EXERCISE MATERIAL:
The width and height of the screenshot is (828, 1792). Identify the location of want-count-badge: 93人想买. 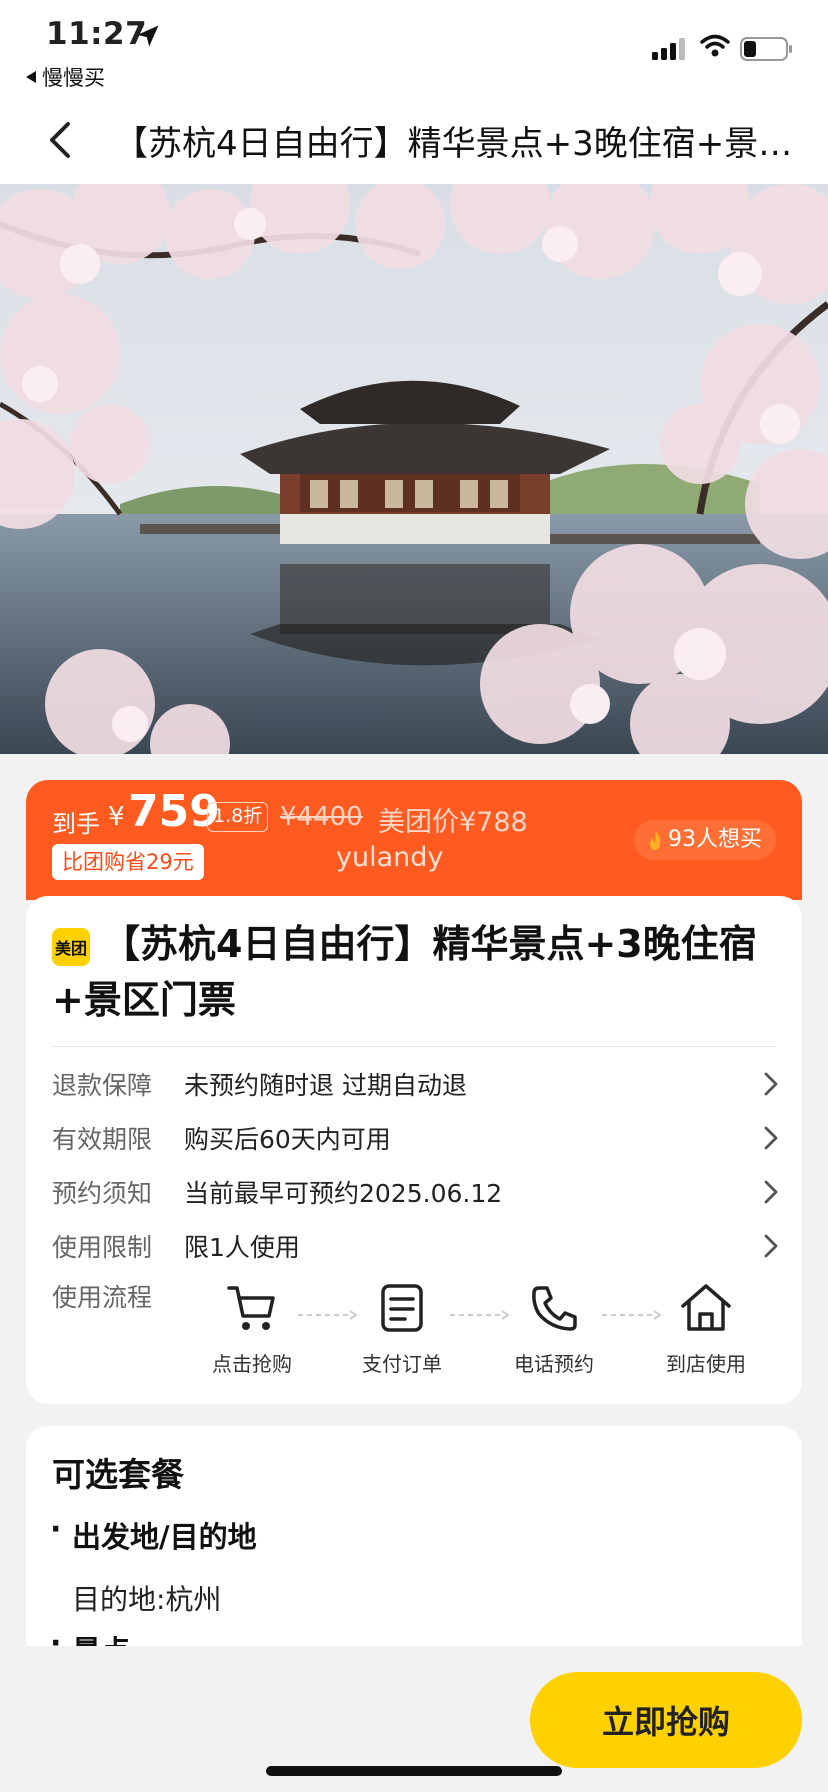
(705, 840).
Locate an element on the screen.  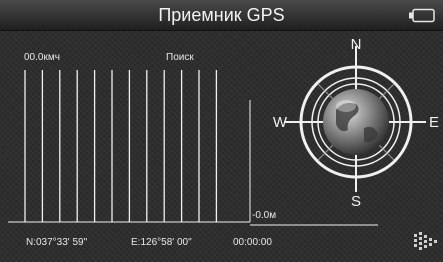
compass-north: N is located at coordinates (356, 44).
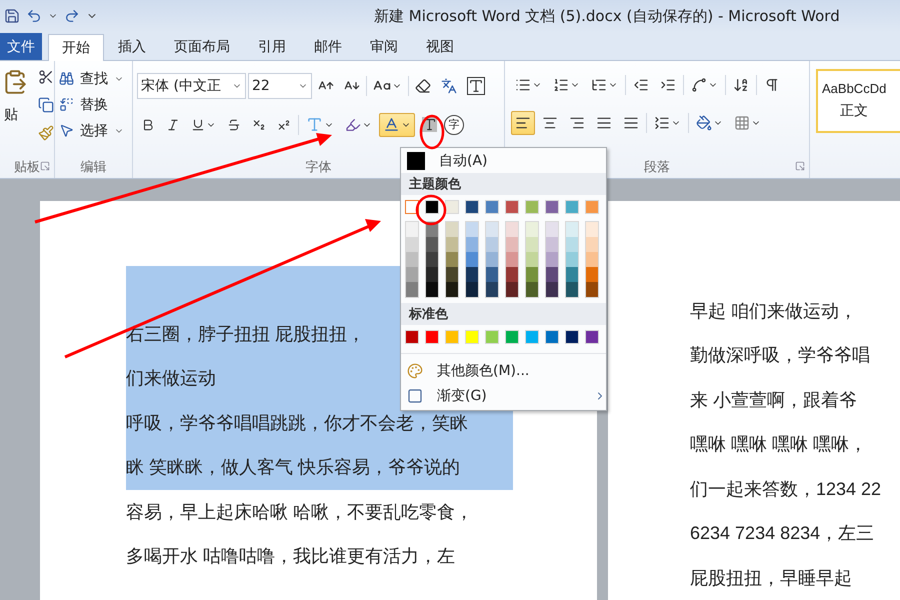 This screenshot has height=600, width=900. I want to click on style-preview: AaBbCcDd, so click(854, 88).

--

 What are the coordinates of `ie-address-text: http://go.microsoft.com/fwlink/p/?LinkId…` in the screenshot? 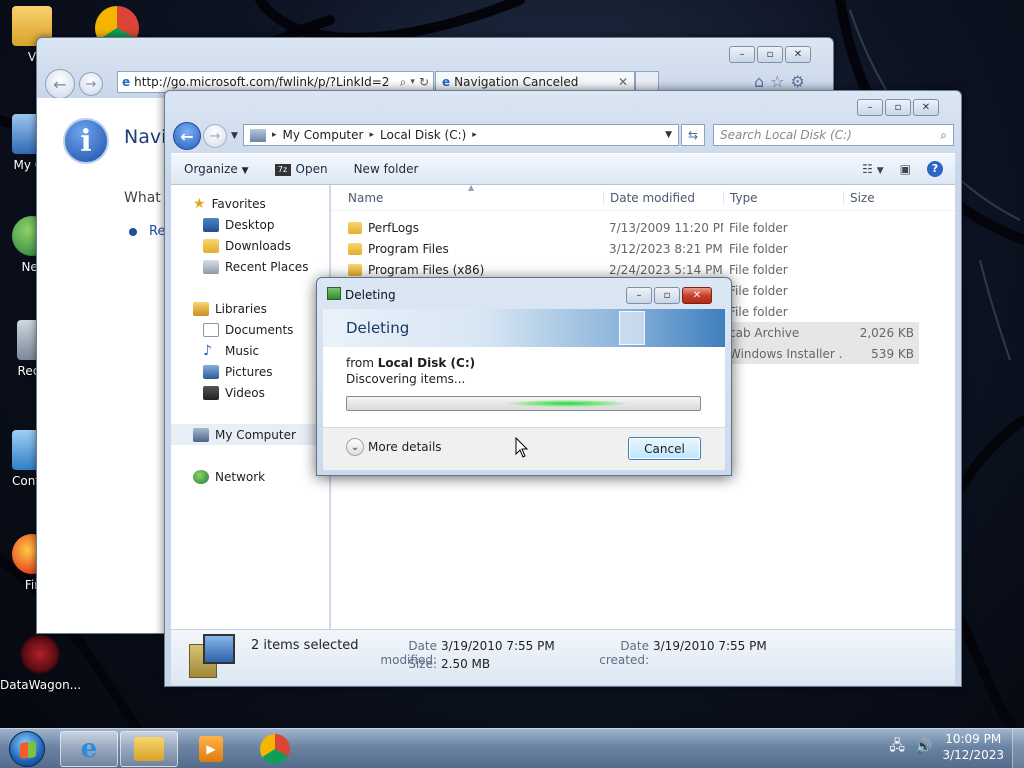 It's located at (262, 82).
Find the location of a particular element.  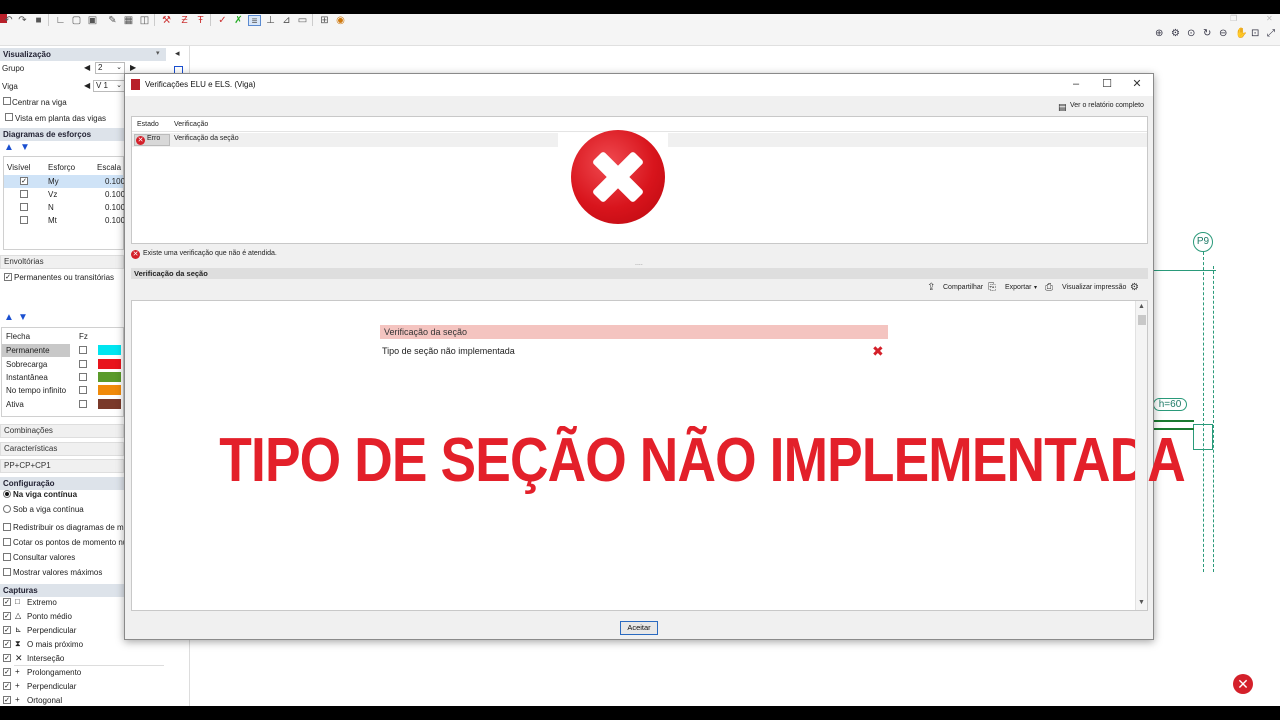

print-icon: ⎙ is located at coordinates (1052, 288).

ASSIGNMENT: Rewrite the items between the line holding "The width and" and the line holding "This screenshot has", inclusive, replacing "an element" with "a target" and leaving everything else unchanged. Leave the pictures out of your answer.

TASK ANSWER:
The width and height of the screenshot is (828, 1792). Identify the location of want-count-badge: 93人想买. 
(705, 840).
Locate a target on the screen.  
compass-north: N is located at coordinates (356, 44).
 This screenshot has height=600, width=900. I want to click on style-preview: AaBbCcDd, so click(854, 88).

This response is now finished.